Data listing
○ ○ ○

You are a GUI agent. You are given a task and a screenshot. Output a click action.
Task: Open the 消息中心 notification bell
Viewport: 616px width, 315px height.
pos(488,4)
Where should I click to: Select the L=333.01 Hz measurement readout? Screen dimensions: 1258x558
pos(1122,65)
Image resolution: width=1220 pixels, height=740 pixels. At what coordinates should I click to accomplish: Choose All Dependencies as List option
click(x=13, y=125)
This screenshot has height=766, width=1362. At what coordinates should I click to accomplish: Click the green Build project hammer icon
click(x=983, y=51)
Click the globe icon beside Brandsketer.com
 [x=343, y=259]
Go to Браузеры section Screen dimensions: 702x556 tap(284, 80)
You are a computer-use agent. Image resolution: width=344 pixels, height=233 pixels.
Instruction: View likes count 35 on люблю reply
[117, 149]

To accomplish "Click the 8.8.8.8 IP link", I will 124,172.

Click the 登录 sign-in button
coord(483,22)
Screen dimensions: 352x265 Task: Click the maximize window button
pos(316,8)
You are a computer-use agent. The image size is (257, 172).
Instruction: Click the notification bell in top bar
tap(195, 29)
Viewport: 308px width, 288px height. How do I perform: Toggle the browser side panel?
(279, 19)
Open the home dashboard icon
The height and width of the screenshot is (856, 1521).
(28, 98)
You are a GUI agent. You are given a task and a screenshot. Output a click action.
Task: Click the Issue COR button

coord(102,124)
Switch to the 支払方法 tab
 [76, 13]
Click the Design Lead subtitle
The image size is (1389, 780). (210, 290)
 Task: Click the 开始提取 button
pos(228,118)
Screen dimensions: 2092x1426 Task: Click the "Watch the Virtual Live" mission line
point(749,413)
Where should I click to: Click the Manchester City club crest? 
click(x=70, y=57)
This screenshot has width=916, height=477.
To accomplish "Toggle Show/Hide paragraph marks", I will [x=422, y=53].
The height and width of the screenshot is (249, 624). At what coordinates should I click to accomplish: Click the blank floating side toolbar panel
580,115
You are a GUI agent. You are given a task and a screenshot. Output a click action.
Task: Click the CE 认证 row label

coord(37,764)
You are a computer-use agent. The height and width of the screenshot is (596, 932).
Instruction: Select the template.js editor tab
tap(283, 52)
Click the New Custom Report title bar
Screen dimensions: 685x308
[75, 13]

○ ○ ○

To be done
Copy all the material above line for line, with no changes.

Exercise answer
You are a GUI agent. You are given a task and a screenshot. Output a click action.
Task: Open the 消息中心 notification bell
Viewport: 616px width, 315px height.
pos(488,4)
Where should I click to: Select the L=333.01 Hz measurement readout? Screen dimensions: 1258x558
pos(1122,65)
Image resolution: width=1220 pixels, height=740 pixels. At what coordinates should I click to accomplish: Choose All Dependencies as List option
click(x=13, y=125)
This screenshot has height=766, width=1362. At what coordinates should I click to accomplish: Click the green Build project hammer icon
click(x=983, y=51)
Click the globe icon beside Brandsketer.com
 [x=343, y=259]
Go to Браузеры section Screen dimensions: 702x556 tap(284, 80)
You are a computer-use agent. Image resolution: width=344 pixels, height=233 pixels.
Instruction: View likes count 35 on люблю reply
[117, 149]

To accomplish "Click the 8.8.8.8 IP link", I will 124,172.

Click the 登录 sign-in button
coord(483,22)
Screen dimensions: 352x265 Task: Click the maximize window button
pos(316,8)
You are a computer-use agent. The image size is (257, 172).
Instruction: Click the notification bell in top bar
tap(195, 29)
Viewport: 308px width, 288px height. How do I perform: Toggle the browser side panel?
(279, 19)
Open the home dashboard icon
The height and width of the screenshot is (856, 1521).
(28, 98)
You are a GUI agent. You are given a task and a screenshot. Output a click action.
Task: Click the Issue COR button

coord(102,124)
Switch to the 支払方法 tab
 [76, 13]
Click the Design Lead subtitle
The image size is (1389, 780). (210, 290)
 Task: Click the 开始提取 button
pos(228,118)
Screen dimensions: 2092x1426 Task: Click the "Watch the Virtual Live" mission line
point(749,413)
Where should I click to: Click the Manchester City club crest? 
click(x=70, y=57)
This screenshot has width=916, height=477.
To accomplish "Toggle Show/Hide paragraph marks", I will [x=422, y=53].
The height and width of the screenshot is (249, 624). At what coordinates should I click to accomplish: Click the blank floating side toolbar panel
580,115
You are a GUI agent. You are given a task and a screenshot. Output a click action.
Task: Click the CE 认证 row label

coord(37,764)
You are a computer-use agent. The height and width of the screenshot is (596, 932).
Instruction: Select the template.js editor tab
tap(283, 52)
Click the New Custom Report title bar
Screen dimensions: 685x308
[75, 13]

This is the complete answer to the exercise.